**Given instruction 1:** In the few-shot learning text, why are kernel-based methods described as not flexible enough?
**Given instruction 2:** Continue the few-shot learning text from its last sentence.

Current artificial intelligence techniques cannot rapidly generalize from a few examples. This common inability stems from the fact that most deep neural networks must be trained on large-scale data. In contrast, humans can learn new tasks quickly by utilizing what they learned in the past. Few-shot learning models try to fill this gap by learning how to learn from a limited number of examples. Few-shot learning is the problem of making predictions based on a few labeled examples. The goal of few-shot learning is not to recognize a fixed set of labels but to quickly adapt to new tasks with a small amount of training data. After training, the model can classify new data using only a few training examples.

Two novel few-shot learning techniques have recently emerged. The first is based on the kernel methods and Gaussian processes [1,2,3]. The universal deep kernel has enough data to generalize well to unseen tasks without overfitting. The second technique makes use of the Hypernetworks [4,5,6,7,8,9], which allow to aggregate information from the support set and produce dedicated network weights for new tasks.

The above approaches give promising results but also have some limitations. Kernel-based methods are not flexible enough, since they use Gaussian processes on top of the models. Moreover, it is not trivial to use Gaussian processes for classification tasks. On the other hand, Hypernetworks must aggregate information from the support set, and it is hard to model the relation between classes as opposed to classical feature extraction.

This paper introduces a general framework that combines the Hypernetworks paradigm with kernel methods to realize a new strategy that mimics the human way of learning. First, we examine the entire support set and extract the information in order to distinguish objects of each class. Then, based on the relations between their features, we create the decision rules.

Kernel methods realize the first part of the process. For each of the few-shot tasks, we extract the features from the support set through the backbone architecture and calculate kernel values between them. Then we use a Hypernetwork architecture [3, 4]—a neural network that takes kernel representation and produces decision rules in the form of a classifier. In our framework, the Hypernetwork aggregates the information from the support set and produces weights or adaptation parameters of the target model dedicated to the specific task, classifying the query set.

Fig. 1

General architecture of our framework. First, the examples from a support set are sorted according to the corresponding class labels and transformed by encoding network \(E(\cdot )\) to obtain the matrix of ordered embeddings of the support examples, \({\textbf{Z}}_S\). The low-dimensional representations stored in \({\textbf{Z}}_S\) are further used to compute kernel matrix \({\textbf{K}}_{S,S}\). The values of the kernel matrix are passed to the hypernetwork \(H(\cdot )\) that creates the parameters \(\varvec{\theta }_{\tau }\) for the target classification module \(T(\cdot )\). We identify two options for generating \(\varvec{\theta }_\tau \): (i) HyperShot—hypernetwork H generates \(\varvec{\theta }_{\tau }\) straightforwardly; (ii) BayesHyperShot—H generates parameters \(\mu _{\tau }\) and \(\sigma _{\tau }\) of a Gaussian distribution, from which \(\varvec{\theta }_{\tau }\) can then be sampled. The query image \({\textbf{x}}\) is processed by encoder \(E(\cdot )\), and the vector of kernel values \({\textbf{k}}_{{\textbf{x}},S}\) is calculated between query embedding \({\textbf{z}}_{{\textbf{x}}}\) and the corresponding representations of support examples, \({\textbf{Z}}_S\). The kernel vector \({\textbf{k}}_{{\textbf{x}},S}\) is further passed to target model \(T(\cdot )\) to obtain the probability distribution for the considered classes

The models we propose inherit the flexibility from Hypernetworks and the ability to learn the relation between objects from kernel-based methods.

**Raw data:**
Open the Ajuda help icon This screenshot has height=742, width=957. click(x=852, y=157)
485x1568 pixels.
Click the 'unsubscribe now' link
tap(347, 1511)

**Answer 1:** They use Gaussian processes on top of the models.

**Answer 2:**
We consider two alternative approaches to the realization of our framework—the classical one, which we dubbed HyperShot, and the Bayesian version called BayesHyperShot. Firstly, we started with the classical approach.

We perform an extensive experimental study of HyperShot by benchmarking it on various one-shot and few-shot image classification tasks. We find that HyperShot demonstrates high accuracy in all tasks, performing comparably or better than the other recently proposed methods. Moreover, HyperShot shows a strong ability to generalize, as evidenced by its performance on cross-domain classification tasks.

Unfortunately HyperShot, similar to other few-shot algorithms, suffers from limited data size, which may result in drawbacks such as poorly quantified uncertainty. To solve this problem, we extend our method by incorporating Bayesian neural network and Hypernetwork paradigms, which results in a Bayesian version of our general framework—BayesHyperShot. In practice, hypernetwork produces parameters of probability distribution on weights. In this paper, we consider Gaussian prior, but our framework can be used for modeling even more complex priors.

The contributions of this work are fourfold:

• In this paper, we propose a general framework that realizes the learn how to learn paradigm by modeling learning rules which are not based on gradient optimization and can produce completely different decision strategies.

• We propose a new approach to solve the few-shot learning problem by aggregating information from the support set by kernel methods and directly producing weights from the neural network dedicated to the query set.

• We propose HyperShot model, which combines the Hypernetworks paradigm with kernel methods classically, to produce the weights dedicated for each task.

• We show that our model can be generalized to Bayesian version BayesHyperShot, which allows for solving problems with poorly quantified uncertainty.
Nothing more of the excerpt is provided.